- EXERCISE BRIEF: Provide again, from the entries below, every line from the one containing "MATURE 17+ (570, 279)" through the one containing "[Go to Pikselin homepage] (483, 37)", exactly as written, and no other line.

(Saved entries)
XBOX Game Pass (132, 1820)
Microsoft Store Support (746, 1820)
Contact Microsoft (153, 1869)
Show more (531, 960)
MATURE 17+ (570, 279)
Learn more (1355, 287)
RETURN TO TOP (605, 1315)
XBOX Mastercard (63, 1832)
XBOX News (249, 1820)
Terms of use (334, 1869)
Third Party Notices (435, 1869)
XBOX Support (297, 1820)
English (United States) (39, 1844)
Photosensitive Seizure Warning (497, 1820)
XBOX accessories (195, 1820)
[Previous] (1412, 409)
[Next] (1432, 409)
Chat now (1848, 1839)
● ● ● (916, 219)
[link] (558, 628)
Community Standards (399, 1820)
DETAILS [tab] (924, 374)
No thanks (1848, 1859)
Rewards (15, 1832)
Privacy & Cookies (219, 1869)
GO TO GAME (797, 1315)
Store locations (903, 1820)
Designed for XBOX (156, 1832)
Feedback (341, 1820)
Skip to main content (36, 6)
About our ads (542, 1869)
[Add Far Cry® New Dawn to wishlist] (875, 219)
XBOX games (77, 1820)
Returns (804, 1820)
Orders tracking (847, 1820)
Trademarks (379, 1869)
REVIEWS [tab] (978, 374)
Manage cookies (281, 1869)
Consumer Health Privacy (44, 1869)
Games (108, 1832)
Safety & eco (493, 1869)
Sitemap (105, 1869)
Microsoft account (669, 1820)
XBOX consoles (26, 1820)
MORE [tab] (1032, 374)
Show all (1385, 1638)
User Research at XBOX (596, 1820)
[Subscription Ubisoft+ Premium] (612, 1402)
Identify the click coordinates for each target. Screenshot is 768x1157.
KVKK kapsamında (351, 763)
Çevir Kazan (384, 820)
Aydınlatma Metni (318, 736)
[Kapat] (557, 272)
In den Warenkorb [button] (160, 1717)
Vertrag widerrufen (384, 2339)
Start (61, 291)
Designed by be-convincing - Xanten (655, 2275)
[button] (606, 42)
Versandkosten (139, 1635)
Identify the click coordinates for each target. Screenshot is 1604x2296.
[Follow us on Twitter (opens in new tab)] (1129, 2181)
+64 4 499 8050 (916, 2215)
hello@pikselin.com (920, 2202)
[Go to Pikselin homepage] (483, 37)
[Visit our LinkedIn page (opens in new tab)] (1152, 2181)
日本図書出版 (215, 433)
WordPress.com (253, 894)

- TASK SOLUTION:
MATURE 17+ (570, 279)
Learn more (1355, 287)
RETURN TO TOP (605, 1315)
XBOX Mastercard (63, 1832)
XBOX News (249, 1820)
Terms of use (334, 1869)
Third Party Notices (435, 1869)
XBOX Support (297, 1820)
English (United States) (39, 1844)
Photosensitive Seizure Warning (497, 1820)
XBOX accessories (195, 1820)
[Previous] (1412, 409)
[Next] (1432, 409)
Chat now (1848, 1839)
● ● ● (916, 219)
[link] (558, 628)
Community Standards (399, 1820)
DETAILS [tab] (924, 374)
No thanks (1848, 1859)
Rewards (15, 1832)
Privacy & Cookies (219, 1869)
GO TO GAME (797, 1315)
Store locations (903, 1820)
Designed for XBOX (156, 1832)
Feedback (341, 1820)
Skip to main content (36, 6)
About our ads (542, 1869)
[Add Far Cry® New Dawn to wishlist] (875, 219)
XBOX games (77, 1820)
Returns (804, 1820)
Orders tracking (847, 1820)
Trademarks (379, 1869)
REVIEWS [tab] (978, 374)
Manage cookies (281, 1869)
Consumer Health Privacy (44, 1869)
Games (108, 1832)
Safety & eco (493, 1869)
Sitemap (105, 1869)
Microsoft account (669, 1820)
XBOX consoles (26, 1820)
MORE [tab] (1032, 374)
Show all (1385, 1638)
User Research at XBOX (596, 1820)
[Subscription Ubisoft+ Premium] (612, 1402)
Identify the click coordinates for each target. Screenshot is 768x1157.
KVKK kapsamında (351, 763)
Çevir Kazan (384, 820)
Aydınlatma Metni (318, 736)
[Kapat] (557, 272)
In den Warenkorb [button] (160, 1717)
Vertrag widerrufen (384, 2339)
Start (61, 291)
Designed by be-convincing - Xanten (655, 2275)
[button] (606, 42)
Versandkosten (139, 1635)
Identify the click coordinates for each target. Screenshot is 1604x2296.
[Follow us on Twitter (opens in new tab)] (1129, 2181)
+64 4 499 8050 (916, 2215)
hello@pikselin.com (920, 2202)
[Go to Pikselin homepage] (483, 37)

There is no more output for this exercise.